→ EXERCISE AIM: Report each line of the data that includes the word "Given".

→ PROVIDED ENTRIES:
********

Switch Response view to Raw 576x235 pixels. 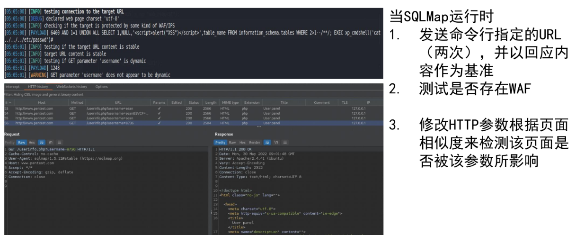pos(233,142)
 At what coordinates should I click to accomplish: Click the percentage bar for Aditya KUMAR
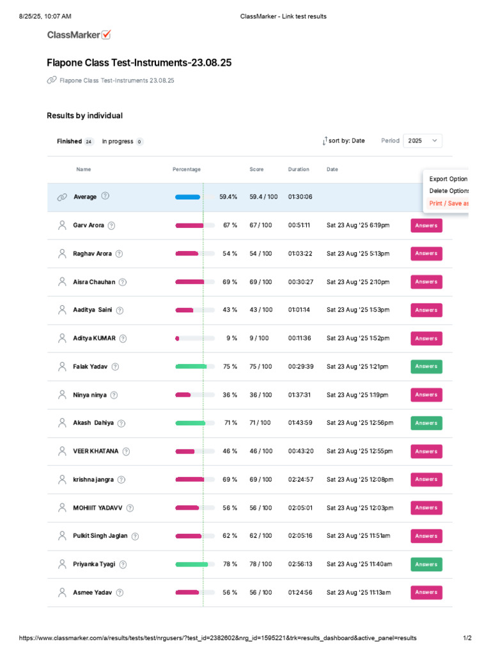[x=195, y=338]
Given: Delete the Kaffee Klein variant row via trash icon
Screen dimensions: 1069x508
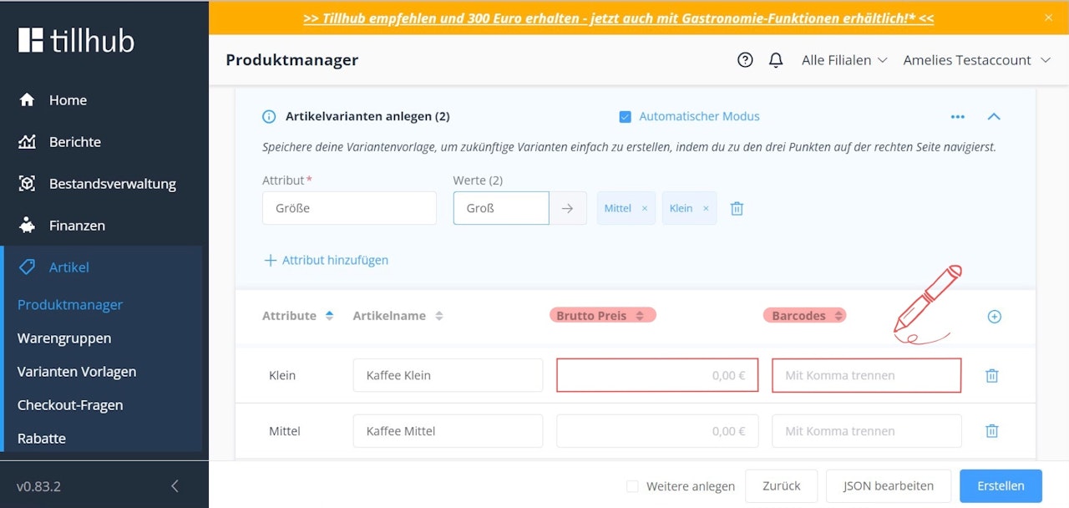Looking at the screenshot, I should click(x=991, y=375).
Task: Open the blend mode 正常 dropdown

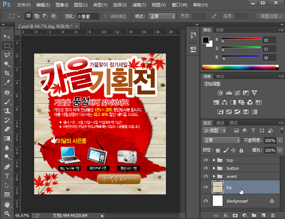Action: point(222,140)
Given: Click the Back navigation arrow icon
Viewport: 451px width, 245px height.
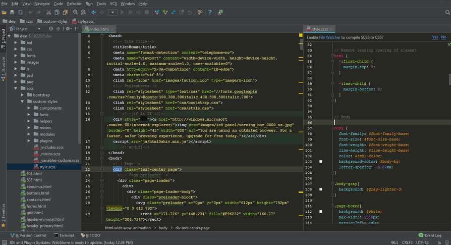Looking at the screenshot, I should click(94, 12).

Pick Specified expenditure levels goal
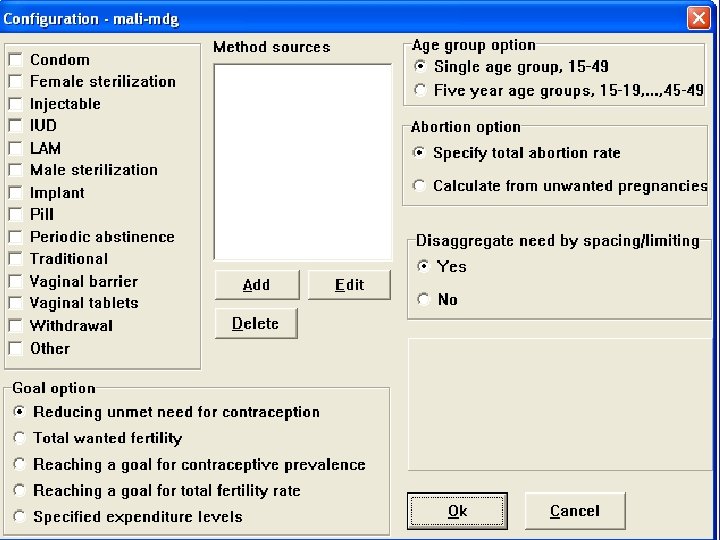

********

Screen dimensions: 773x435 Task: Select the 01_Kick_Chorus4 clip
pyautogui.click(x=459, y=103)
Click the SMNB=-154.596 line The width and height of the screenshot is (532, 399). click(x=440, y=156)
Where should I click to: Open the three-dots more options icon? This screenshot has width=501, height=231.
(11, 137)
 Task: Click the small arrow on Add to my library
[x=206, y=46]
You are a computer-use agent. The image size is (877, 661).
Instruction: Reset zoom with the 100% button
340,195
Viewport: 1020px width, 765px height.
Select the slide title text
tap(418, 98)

********

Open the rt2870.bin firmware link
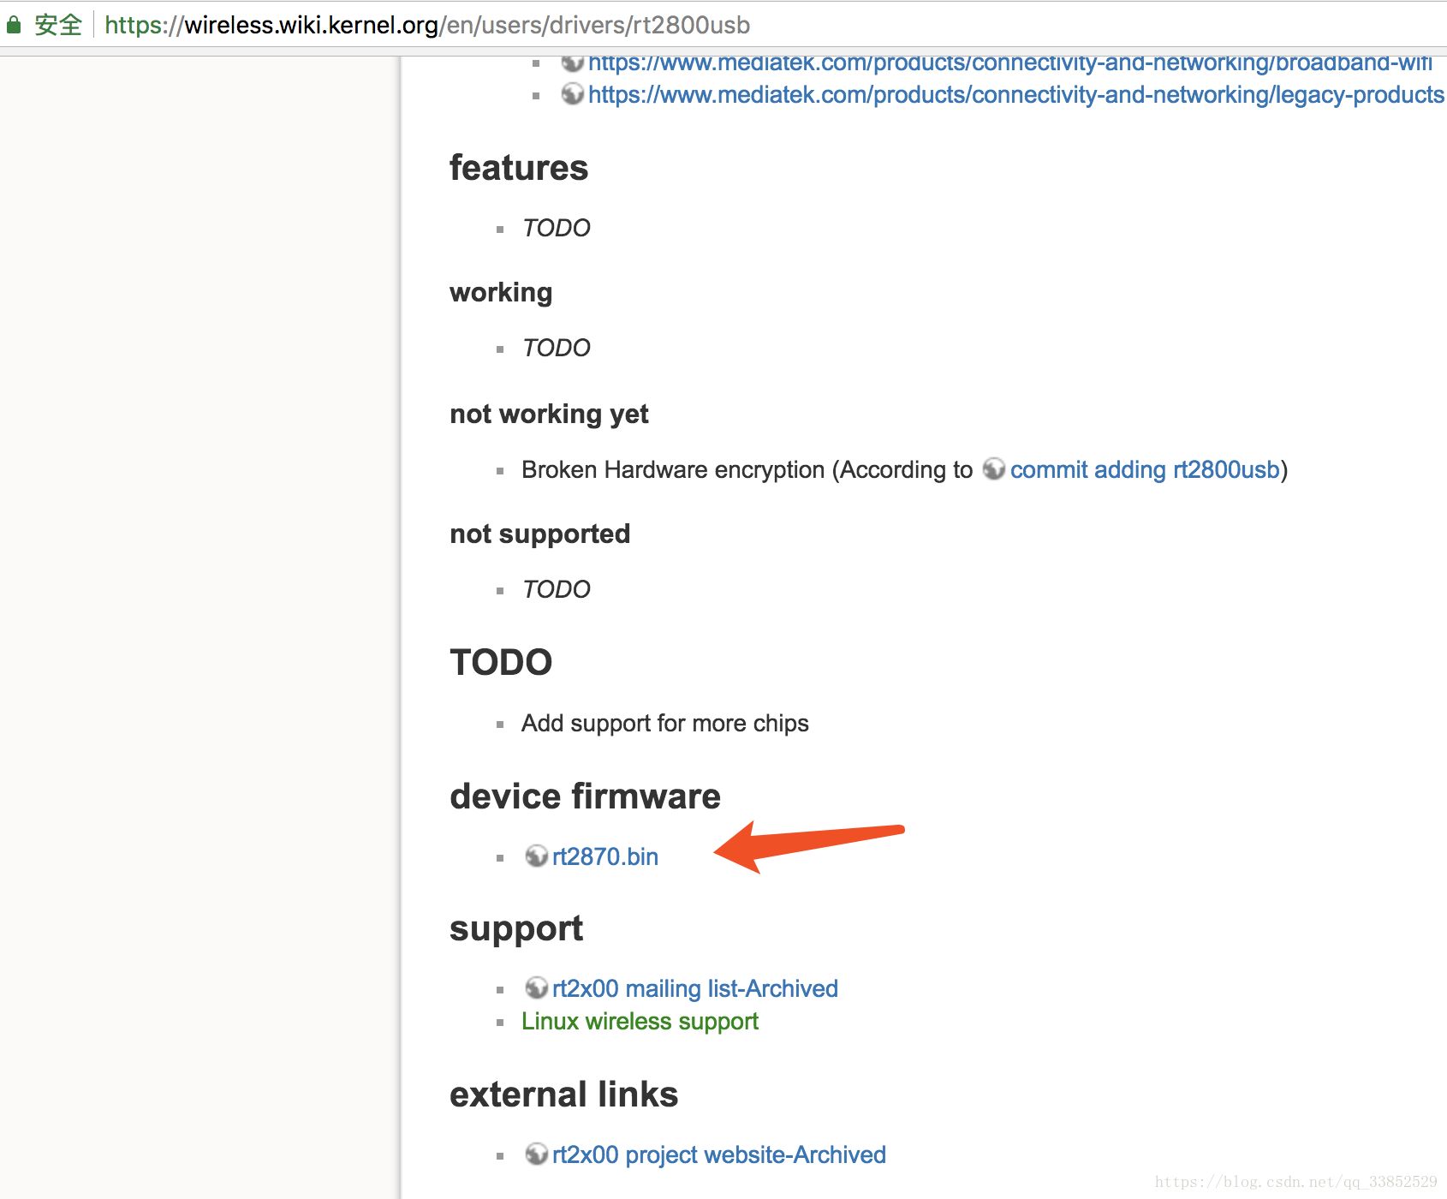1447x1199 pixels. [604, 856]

********

→ TASK RESULT:
Given: Delete the Kaffee Klein variant row via trash icon
Given: Click the Back navigation arrow icon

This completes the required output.